Le 13 avril, la Cour d'appel de Rabat a confirmé les sentences prononcées à l'encontre de 18 supporters sénégalais, impliqués dans des incidents violents durant la finale de la Coupe d’Afrique des Nations (CAN). Pour rappel, lors de ce match, les Sénégalais avaient été au cœur d'une intense controverse.
D'après un journaliste de l'AFP, ces supporters, détenus depuis le 18 janvier, étaient accusés de hooliganisme, incluant des actes violents contre les forces de l'ordre, dégradations d'équipements sportifs et envahissement du terrain. En première instance, leurs peines avaient varié : certains ont écopé d'un an de prison et d'une amende de 5 000 dirhams (environ 460 euros), tandis que d'autres ont reçu jusqu'à trois mois et 1000 dirhams (90 euros).
Notons également qu'un Français d'origine algérienne ayant jeté une bouteille d'eau lors de ces événements a reçu une peine de trois mois avec la même amende de 1 000 dirhams. Ces prévenus condamnés à trois mois seront libérables à partir de ce samedi.
Les accusés évoquent un mouvement de foule lors des incidents
Tout au long du procès, les accusés ont maintenu leur innocence, déclarant avoir été entraînés sur le terrain non pas pour contester une décision arbitrale, mais en raison d'un mouvement de foule pour éviter des projectiles. Me Patrick Kabou, leur avocat, a souligné que le parquet n’avait pas su fournir de preuves suffisantes pour justifier ces accusations. « Le parquet n’a pu apporter aucune preuve », a-t-il déclaré aux médias.

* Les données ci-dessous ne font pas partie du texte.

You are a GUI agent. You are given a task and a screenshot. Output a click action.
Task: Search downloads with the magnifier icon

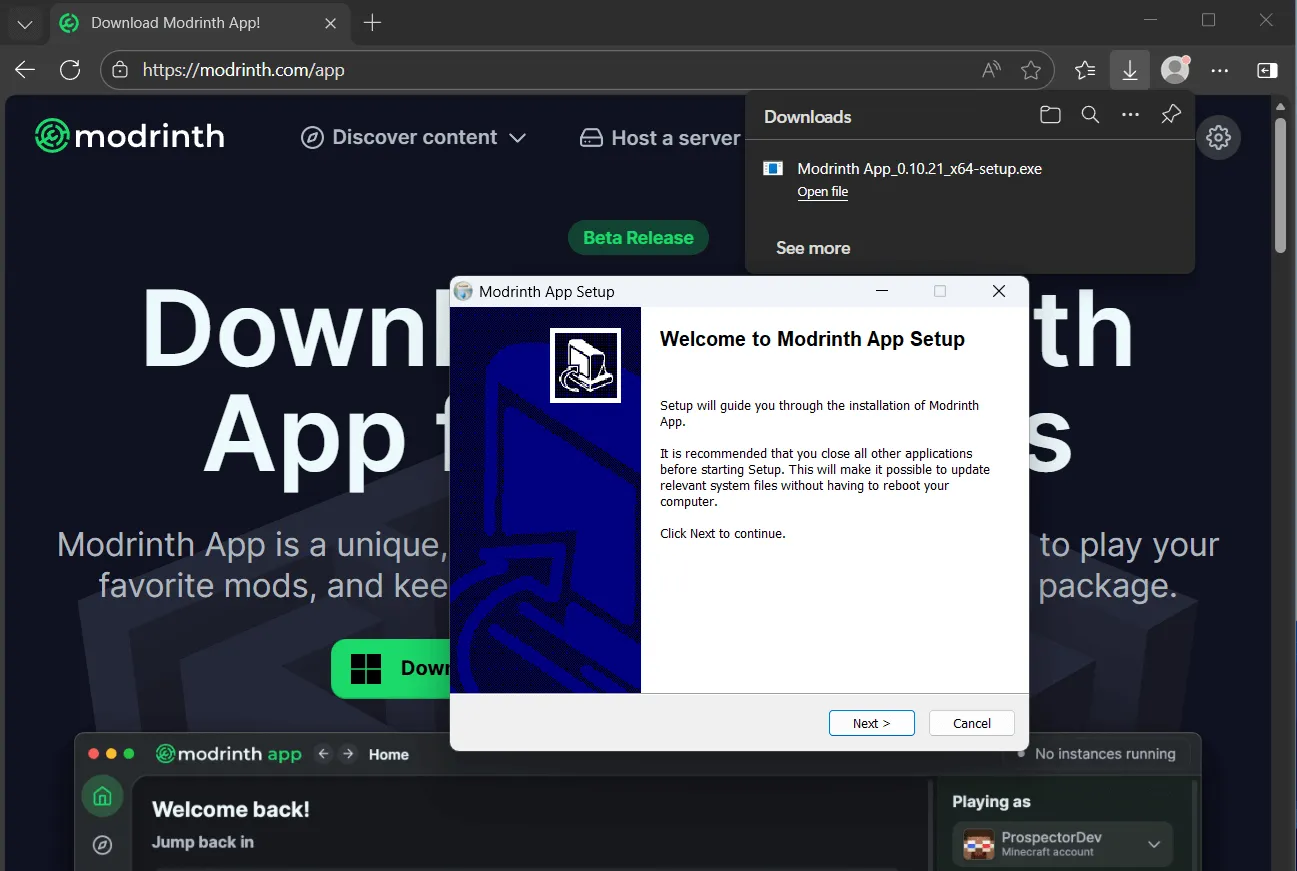pos(1091,115)
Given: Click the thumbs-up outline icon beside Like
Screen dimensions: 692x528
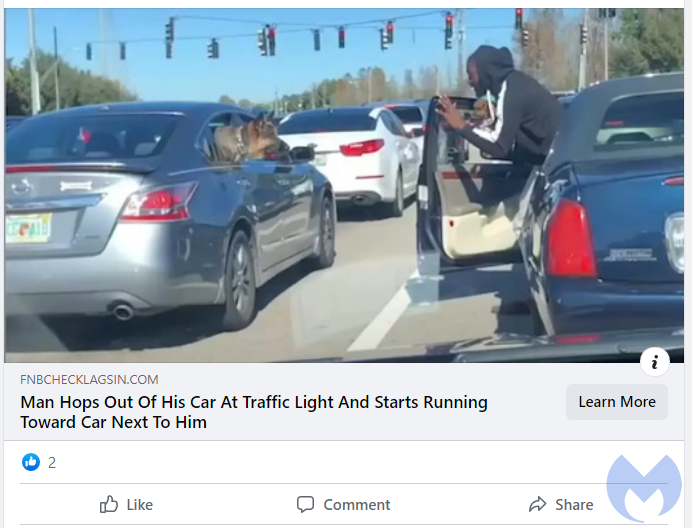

Malgré une demande de la défense pour visionner les vidéos des incidents, le parquet a rejeté cette requête en arguant que les preuves visuelles ne montreraient pas d'identification claire des accusés, ajoutant que « le monde entier a vu ces images désolantes en direct ».
Revenons sur les faits : le 18 janvier, lors de la finale de la CAN à Rabat, le Sénégal avait remporté le match 1-0 dans un contexte chaotique. Un penalty controversé accordé au Maroc dans les dernières minutes de la seconde mi-temps, suite à un but annulé aux Sénégalais, avait conduit à des débordements de la part des supporters, cherchant à envahir le terrain et lançant des projectiles.
Après de longs moments de confusion, les joueurs étaient retournés sur le terrain. L'ailier marocain Brahim Diaz avait manqué son tir au but, et c'est finalement le Sénégal qui a triomphé grâce à un but de Pape Gueye en prolongation. Suite à cet incident, le Sénégal a formé un appel auprès du Tribunal arbitral du sport (TAS) contre la décision de la Confédération africaine de football (CAF) d'attribuer le titre au Maroc.